■ **Work item**
Please check every line of the listing for "agent" and copy each line where it is found.

-------- Data section --------

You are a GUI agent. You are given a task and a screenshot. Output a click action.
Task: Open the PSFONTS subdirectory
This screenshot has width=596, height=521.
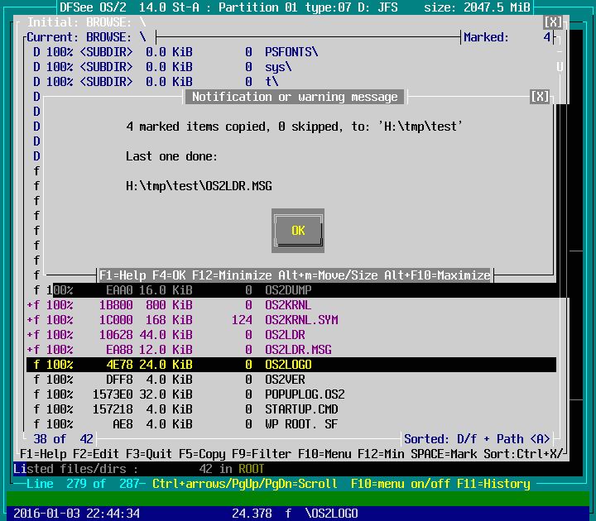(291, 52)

--------
-------- Data section --------

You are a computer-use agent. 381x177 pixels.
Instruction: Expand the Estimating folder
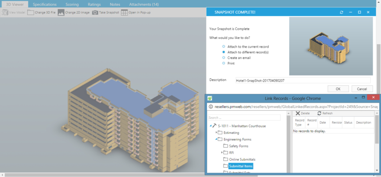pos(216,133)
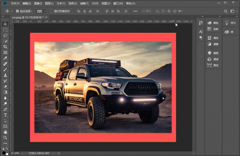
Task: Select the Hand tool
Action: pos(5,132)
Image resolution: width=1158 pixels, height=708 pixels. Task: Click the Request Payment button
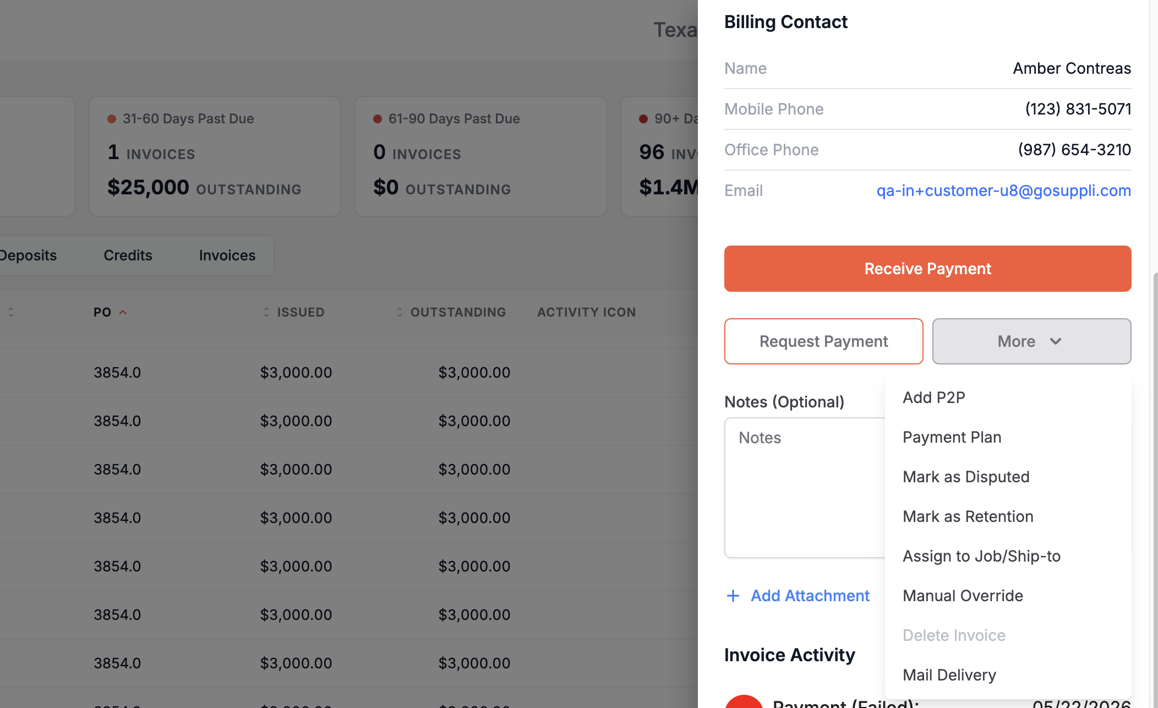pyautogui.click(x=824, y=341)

--------

■ **Answer**
You are a GUI agent. You are given a task and a screenshot. Output a click action.
You are a computer-use agent. 381x177 pixels.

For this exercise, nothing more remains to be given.